**Stated goal:** Please repeat the listing lines below word for word, starting at the line containing "has height=644, width=2576." and ending at the line containing "Image resolution: width=2436", with both of those lines included.

■ ■ ■ ■ ■

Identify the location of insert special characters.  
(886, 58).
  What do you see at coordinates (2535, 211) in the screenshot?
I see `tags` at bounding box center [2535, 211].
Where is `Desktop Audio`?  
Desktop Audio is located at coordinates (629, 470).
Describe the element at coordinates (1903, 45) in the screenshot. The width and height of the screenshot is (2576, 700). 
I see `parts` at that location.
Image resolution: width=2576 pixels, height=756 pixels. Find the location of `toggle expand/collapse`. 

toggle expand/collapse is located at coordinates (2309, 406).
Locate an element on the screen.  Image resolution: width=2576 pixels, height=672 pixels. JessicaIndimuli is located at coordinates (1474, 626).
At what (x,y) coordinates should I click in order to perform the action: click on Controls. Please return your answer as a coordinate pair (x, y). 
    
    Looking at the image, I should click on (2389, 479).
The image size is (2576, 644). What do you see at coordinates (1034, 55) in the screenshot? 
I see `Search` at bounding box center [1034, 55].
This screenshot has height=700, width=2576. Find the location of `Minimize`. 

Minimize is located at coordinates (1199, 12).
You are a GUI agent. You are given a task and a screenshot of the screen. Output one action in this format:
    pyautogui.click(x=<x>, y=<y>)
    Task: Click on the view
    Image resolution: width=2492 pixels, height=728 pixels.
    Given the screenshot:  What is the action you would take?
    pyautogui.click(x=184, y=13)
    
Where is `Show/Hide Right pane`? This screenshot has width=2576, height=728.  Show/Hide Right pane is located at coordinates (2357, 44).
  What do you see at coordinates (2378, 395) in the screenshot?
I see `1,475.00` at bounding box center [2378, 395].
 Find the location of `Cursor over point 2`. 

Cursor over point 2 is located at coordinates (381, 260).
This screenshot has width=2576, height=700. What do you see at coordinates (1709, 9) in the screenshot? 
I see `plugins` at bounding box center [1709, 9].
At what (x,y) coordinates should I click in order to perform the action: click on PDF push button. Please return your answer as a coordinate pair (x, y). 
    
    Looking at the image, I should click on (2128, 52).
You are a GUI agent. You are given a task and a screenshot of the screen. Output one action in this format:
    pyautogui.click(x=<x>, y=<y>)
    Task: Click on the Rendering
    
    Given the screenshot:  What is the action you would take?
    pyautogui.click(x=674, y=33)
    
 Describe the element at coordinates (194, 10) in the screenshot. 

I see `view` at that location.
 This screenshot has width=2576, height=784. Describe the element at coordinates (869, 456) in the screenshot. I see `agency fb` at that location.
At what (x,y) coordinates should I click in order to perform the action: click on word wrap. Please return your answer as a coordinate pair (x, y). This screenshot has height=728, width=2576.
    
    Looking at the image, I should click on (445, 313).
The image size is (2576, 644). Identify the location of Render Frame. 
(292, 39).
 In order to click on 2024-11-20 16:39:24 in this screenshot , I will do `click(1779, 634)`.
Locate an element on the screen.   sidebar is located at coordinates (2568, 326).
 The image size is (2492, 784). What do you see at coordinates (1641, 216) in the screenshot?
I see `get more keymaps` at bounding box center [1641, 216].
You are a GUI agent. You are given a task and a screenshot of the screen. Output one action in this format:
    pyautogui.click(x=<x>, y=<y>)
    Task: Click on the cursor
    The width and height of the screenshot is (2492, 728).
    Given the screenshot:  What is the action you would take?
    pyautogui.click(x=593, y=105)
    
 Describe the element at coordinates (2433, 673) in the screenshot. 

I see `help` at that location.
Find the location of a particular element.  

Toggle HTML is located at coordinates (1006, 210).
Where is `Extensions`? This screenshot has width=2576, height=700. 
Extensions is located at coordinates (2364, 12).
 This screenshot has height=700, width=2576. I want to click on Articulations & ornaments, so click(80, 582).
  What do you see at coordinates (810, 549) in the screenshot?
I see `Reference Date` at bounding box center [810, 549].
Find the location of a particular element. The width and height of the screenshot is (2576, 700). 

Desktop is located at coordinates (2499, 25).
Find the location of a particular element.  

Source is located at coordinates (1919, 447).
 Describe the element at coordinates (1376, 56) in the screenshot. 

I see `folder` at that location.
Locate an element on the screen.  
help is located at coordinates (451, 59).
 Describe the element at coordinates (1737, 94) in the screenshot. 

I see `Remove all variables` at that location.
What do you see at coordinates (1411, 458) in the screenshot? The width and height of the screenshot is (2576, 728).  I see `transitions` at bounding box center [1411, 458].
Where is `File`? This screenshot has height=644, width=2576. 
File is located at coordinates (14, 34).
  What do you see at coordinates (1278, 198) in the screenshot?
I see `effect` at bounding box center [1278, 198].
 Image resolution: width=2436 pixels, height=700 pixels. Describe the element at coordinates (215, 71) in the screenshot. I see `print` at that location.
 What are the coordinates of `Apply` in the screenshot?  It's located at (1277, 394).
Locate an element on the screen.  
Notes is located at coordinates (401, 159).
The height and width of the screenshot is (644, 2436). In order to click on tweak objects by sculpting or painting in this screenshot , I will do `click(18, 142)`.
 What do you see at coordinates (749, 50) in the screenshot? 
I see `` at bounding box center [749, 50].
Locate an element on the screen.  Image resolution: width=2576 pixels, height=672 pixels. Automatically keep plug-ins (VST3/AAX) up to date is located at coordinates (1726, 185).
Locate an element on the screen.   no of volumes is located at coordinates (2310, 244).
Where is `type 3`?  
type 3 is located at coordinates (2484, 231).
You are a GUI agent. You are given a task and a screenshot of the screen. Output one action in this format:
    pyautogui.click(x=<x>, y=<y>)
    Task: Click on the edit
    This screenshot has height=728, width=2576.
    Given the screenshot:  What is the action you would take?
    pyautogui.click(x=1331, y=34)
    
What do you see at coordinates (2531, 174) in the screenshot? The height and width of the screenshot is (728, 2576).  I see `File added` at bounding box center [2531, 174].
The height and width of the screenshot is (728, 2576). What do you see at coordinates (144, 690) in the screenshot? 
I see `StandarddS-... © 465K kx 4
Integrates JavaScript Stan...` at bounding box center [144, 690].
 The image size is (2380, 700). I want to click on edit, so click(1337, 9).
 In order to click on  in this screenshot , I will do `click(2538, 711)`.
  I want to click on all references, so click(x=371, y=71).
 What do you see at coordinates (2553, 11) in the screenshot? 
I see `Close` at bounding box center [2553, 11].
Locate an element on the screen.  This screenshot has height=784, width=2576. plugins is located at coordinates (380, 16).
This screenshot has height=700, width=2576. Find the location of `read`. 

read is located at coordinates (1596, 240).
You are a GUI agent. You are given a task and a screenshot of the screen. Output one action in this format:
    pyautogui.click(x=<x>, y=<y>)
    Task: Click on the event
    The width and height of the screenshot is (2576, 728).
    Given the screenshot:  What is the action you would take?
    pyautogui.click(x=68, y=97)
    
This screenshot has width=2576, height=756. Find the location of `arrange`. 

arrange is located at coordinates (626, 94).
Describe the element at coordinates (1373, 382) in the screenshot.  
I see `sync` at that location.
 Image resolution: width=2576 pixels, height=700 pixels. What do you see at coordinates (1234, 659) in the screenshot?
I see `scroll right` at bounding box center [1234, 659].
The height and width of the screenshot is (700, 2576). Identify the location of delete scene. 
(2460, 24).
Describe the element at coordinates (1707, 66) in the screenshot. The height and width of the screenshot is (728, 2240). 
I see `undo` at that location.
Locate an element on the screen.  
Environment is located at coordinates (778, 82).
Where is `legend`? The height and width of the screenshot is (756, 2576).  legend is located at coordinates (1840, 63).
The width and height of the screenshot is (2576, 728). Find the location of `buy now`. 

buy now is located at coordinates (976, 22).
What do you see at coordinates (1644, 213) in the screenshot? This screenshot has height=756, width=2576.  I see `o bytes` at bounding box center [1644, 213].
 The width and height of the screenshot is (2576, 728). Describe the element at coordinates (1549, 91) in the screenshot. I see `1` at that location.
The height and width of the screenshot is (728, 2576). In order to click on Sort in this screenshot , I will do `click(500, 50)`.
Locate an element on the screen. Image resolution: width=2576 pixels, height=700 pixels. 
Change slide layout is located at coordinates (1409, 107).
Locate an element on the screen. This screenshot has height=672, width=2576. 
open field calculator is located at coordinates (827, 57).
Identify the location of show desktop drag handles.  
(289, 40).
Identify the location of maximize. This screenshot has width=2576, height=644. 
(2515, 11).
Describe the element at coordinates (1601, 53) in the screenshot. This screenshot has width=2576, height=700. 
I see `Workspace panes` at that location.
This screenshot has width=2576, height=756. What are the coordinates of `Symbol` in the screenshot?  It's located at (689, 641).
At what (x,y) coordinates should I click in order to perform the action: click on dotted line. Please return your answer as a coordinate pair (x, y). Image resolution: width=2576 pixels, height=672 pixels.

■ ■ ■ ■ ■

**Full solution:**
Where is `File`? This screenshot has height=644, width=2576. 
File is located at coordinates (14, 34).
  What do you see at coordinates (1278, 198) in the screenshot?
I see `effect` at bounding box center [1278, 198].
 Image resolution: width=2436 pixels, height=700 pixels. Describe the element at coordinates (215, 71) in the screenshot. I see `print` at that location.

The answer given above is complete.